**Information provided**
⁂
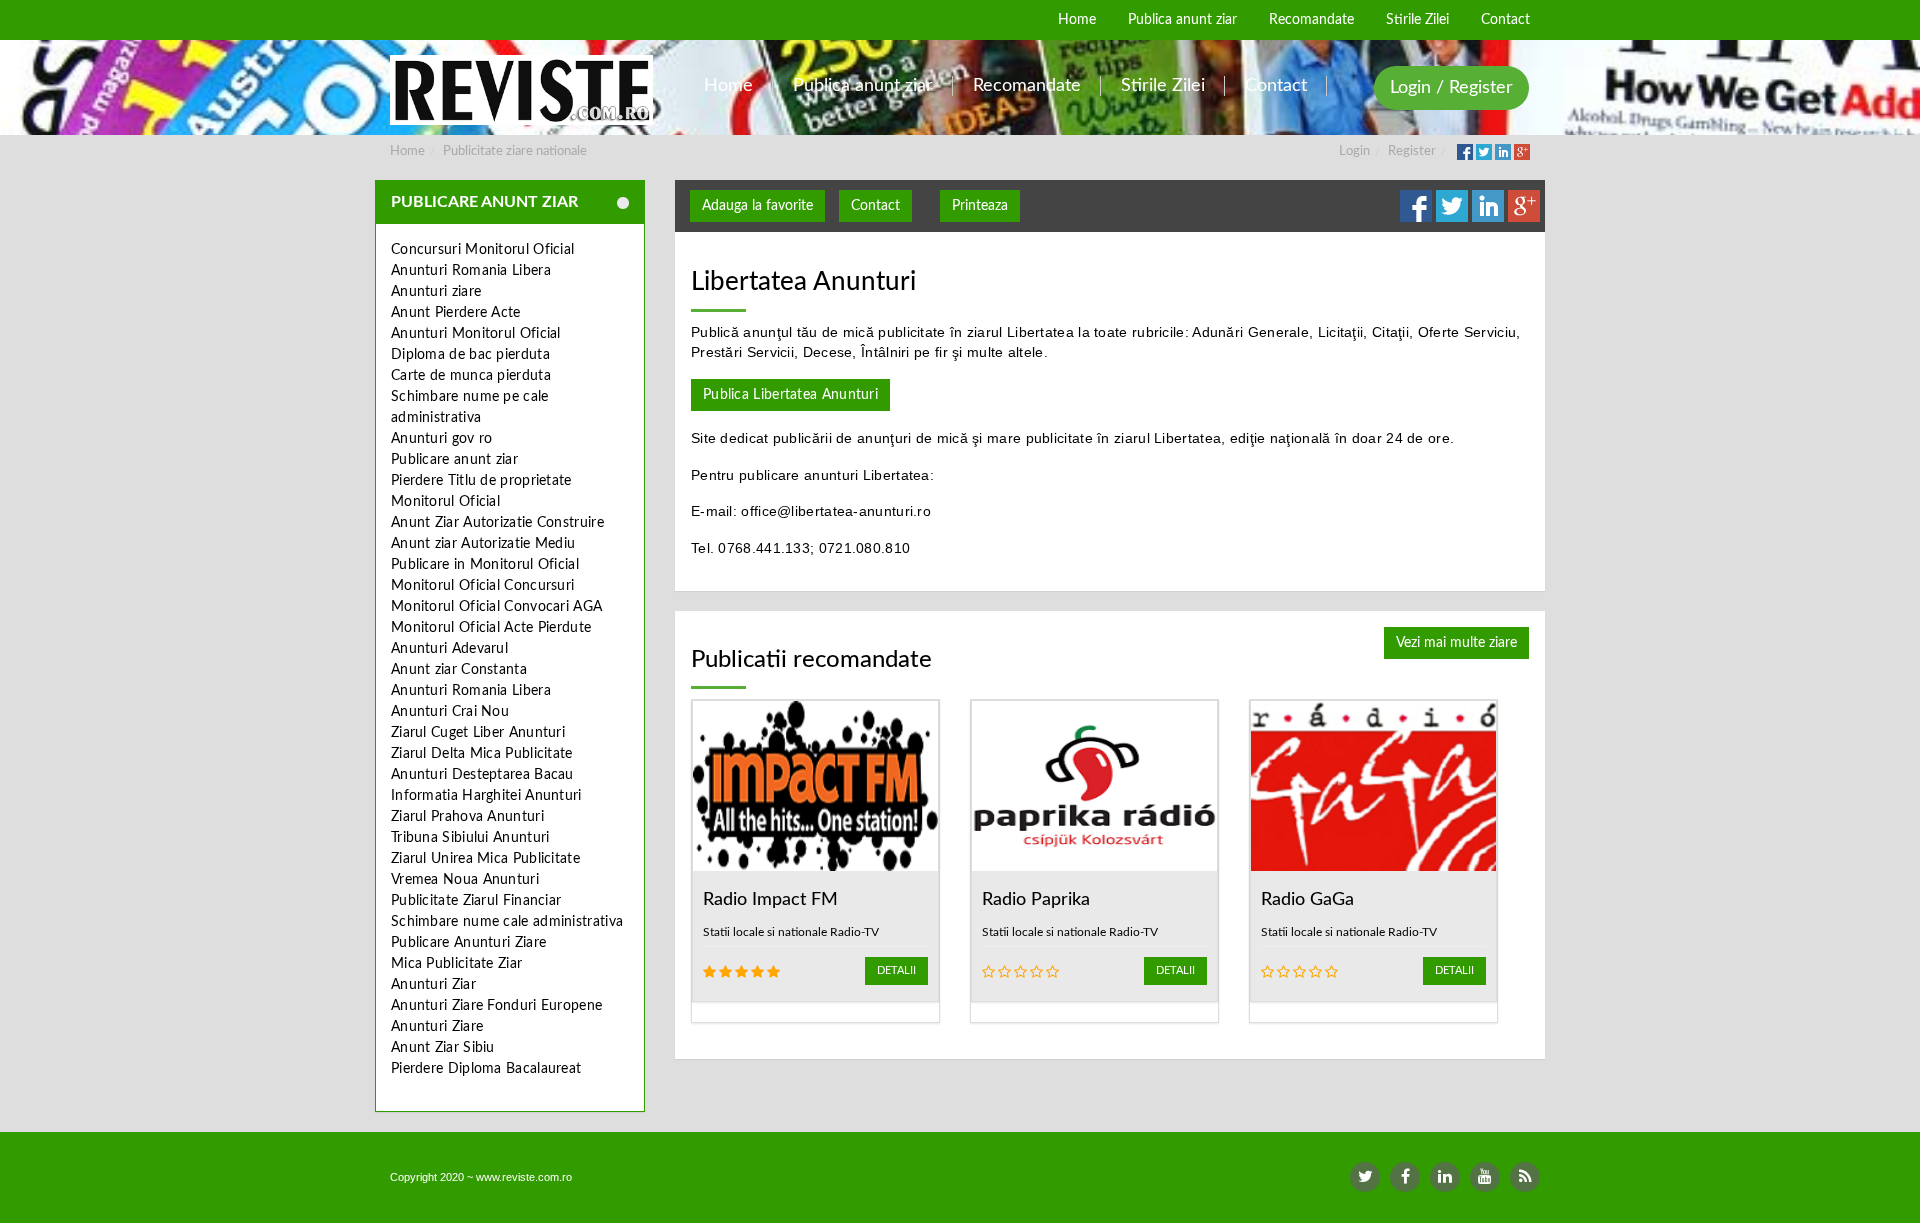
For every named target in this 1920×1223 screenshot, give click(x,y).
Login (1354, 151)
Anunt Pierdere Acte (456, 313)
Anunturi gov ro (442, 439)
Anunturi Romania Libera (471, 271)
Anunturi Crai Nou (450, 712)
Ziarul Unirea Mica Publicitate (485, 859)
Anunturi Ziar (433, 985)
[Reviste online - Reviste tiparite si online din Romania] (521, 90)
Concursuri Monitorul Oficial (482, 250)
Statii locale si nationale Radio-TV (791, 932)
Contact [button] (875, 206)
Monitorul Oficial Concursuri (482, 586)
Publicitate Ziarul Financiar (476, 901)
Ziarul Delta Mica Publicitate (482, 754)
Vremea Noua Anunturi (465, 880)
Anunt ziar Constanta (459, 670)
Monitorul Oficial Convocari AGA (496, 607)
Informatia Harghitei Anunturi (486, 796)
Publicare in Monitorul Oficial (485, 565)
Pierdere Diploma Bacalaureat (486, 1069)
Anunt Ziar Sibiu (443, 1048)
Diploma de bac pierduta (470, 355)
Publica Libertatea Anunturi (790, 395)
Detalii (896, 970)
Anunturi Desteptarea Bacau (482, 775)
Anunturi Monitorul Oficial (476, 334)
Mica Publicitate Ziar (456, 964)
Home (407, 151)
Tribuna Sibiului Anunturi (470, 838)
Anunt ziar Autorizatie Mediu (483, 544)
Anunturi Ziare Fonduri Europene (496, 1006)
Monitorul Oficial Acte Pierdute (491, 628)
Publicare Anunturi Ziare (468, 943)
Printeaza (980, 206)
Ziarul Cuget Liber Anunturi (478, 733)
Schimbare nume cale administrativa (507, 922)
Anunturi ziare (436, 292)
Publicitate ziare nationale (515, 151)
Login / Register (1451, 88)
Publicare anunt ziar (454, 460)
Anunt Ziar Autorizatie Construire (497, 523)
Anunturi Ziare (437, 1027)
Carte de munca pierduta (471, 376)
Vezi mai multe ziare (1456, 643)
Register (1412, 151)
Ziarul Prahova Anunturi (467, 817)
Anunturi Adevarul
⁂
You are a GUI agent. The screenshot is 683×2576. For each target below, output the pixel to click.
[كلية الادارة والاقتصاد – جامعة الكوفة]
⁂
**Task requirements**
Give back exactly the lines of the listing above that run from the line with "Publicitate Ziarul Financiar (476, 901)" to the line with "Publicare in Monitorul Oficial (485, 565)", inclusive.

**Exercise result**
Publicitate Ziarul Financiar (476, 901)
Ziarul Delta Mica Publicitate (482, 754)
Vremea Noua Anunturi (465, 880)
Anunt ziar Constanta (459, 670)
Monitorul Oficial Convocari AGA (496, 607)
Informatia Harghitei Anunturi (486, 796)
Publicare in Monitorul Oficial (485, 565)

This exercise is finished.